Therapeutic potential of photobiomodulation on hydrogen peroxide‐induced oxidative damage in retinal pigment epithelial cells

Abstract

Aims/Purpose: Photobiomodulation (PBM) is a cutting‐edge therapeutic method for restoring the functioning of injured mitochondria in experimental settings. Our goal was to find out how 780 nm PBM therapy affected the apoptosis and cell survival of hydrogen peroxide‐treated retinal pigment epithelial cells.Methods: After being treated with 150 μM hydrogen peroxide for 24 h, the retinal pigment epithelial (RPE) cells were exposed to continuous wave laser radiation with the following parameters: wavelength of 780 nm, power density of 140 mW/cm2, 65 mW/cm2 and 40 mW/cm2 and duration of 10 min and 30 min. Furthermore, light therapy was given to untreated control cells to check PBM effect on healthy group. After PBM therapy in a time‐dependent manner, cell survival and apoptosis were assessed by MTT assay and Annexin V/PI staining, respectively.Results: Based on MTT findings, PBM showed no obvious effect on cell viability in H2O2‐treated RPE cells, while after 48 h post‐PBM incubation, cell viability was dramatically improved. It was significantly increased at the power density of 140 mW/cm2 for 30 min application without unacceptable effect on control cells.

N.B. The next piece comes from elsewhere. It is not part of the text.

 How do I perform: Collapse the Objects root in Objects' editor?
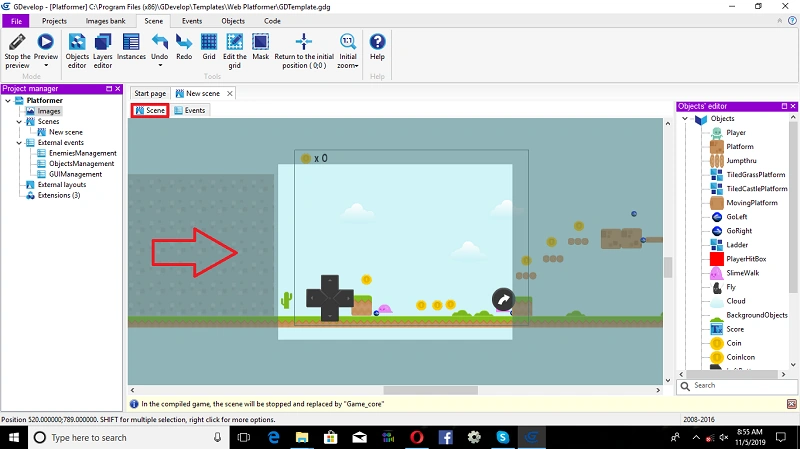click(685, 118)
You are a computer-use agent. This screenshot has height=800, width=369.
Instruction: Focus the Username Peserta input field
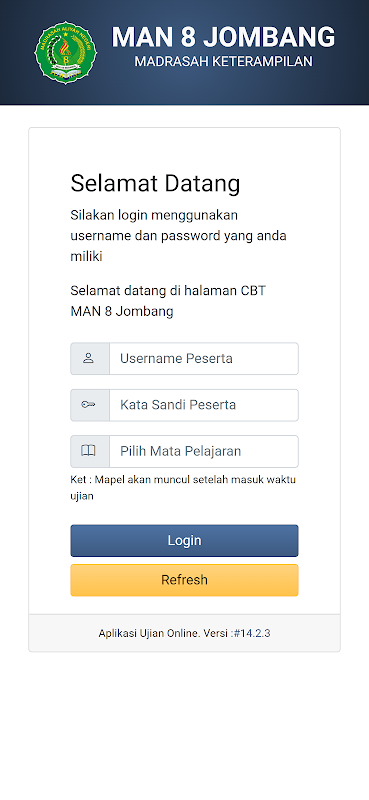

RPE apoptosis was strikingly decreased in post‐PBM incubation group compared to H2O2‐treated group in a time‐dependent manner, as detected by flow cytometry.Conclusions: As a result, photobiomodulation supported its potential utility in the prevention and treatment of retinal disorders associated with oxidative stress by promoting cell survival and reducing apoptosis under oxidative stress.